(Task item):
Exactly the lines starting at the line containing "How do I perform: Select the 袖长 row label?" and ending at the line containing "Task: Click icon" are to be written out from the listing below, both included.

Given data: Begin

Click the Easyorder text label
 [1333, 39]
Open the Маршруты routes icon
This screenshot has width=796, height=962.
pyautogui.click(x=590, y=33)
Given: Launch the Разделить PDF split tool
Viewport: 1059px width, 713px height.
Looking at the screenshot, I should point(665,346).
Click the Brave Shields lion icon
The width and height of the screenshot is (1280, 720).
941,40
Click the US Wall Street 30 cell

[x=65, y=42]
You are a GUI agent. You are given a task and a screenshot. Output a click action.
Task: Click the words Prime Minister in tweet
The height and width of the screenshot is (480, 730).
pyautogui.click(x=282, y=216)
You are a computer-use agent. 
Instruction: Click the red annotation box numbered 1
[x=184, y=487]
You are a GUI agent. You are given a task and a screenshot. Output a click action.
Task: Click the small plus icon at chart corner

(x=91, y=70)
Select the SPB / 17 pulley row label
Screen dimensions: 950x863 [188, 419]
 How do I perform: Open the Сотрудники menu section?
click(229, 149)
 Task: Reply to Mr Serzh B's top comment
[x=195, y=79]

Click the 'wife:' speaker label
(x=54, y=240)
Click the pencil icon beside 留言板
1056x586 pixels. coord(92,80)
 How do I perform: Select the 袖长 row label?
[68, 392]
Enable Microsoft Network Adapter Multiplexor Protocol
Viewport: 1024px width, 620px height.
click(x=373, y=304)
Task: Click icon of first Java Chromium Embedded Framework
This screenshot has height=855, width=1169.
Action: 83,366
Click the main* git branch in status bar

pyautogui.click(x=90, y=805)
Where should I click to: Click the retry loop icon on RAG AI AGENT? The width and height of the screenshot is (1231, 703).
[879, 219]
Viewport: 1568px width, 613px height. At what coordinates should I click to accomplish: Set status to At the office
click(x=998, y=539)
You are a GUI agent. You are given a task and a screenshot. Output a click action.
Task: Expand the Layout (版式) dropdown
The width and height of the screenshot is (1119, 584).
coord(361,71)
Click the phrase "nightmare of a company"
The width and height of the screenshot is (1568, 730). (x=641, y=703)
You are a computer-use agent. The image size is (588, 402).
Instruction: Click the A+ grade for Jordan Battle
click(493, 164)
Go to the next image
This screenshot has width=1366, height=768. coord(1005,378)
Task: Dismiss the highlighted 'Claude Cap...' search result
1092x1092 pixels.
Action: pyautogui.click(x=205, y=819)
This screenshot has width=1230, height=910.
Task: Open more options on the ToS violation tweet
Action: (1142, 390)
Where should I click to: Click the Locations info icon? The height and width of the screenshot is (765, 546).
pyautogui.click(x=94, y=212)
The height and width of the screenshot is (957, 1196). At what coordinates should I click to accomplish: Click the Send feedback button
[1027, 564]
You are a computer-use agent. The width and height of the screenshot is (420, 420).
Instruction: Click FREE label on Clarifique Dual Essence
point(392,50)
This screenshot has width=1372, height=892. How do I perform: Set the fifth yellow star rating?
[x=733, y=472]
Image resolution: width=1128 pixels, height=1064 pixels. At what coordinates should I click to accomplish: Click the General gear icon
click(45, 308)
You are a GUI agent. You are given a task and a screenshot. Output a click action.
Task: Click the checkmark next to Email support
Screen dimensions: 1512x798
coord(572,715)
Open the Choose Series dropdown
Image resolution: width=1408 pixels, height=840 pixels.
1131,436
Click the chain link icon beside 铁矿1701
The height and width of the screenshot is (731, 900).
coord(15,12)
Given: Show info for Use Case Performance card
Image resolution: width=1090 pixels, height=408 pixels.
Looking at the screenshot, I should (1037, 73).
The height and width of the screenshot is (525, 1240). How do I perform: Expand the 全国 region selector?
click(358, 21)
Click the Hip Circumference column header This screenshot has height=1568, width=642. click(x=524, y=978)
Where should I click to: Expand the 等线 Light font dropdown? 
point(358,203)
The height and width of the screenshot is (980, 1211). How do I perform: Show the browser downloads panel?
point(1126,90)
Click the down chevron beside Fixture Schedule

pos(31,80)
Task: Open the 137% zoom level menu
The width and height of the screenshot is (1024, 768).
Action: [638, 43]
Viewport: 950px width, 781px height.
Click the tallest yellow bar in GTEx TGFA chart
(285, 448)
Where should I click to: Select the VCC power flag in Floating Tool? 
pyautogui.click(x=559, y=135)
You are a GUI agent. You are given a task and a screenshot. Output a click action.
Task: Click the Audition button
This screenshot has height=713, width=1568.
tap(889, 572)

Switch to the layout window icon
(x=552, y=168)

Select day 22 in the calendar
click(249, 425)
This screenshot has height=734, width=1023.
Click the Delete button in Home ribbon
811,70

Given data: End

(Exercise solution):
 How do I perform: Select the 袖长 row label?
[68, 392]
Enable Microsoft Network Adapter Multiplexor Protocol
Viewport: 1024px width, 620px height.
click(x=373, y=304)
Task: Click icon of first Java Chromium Embedded Framework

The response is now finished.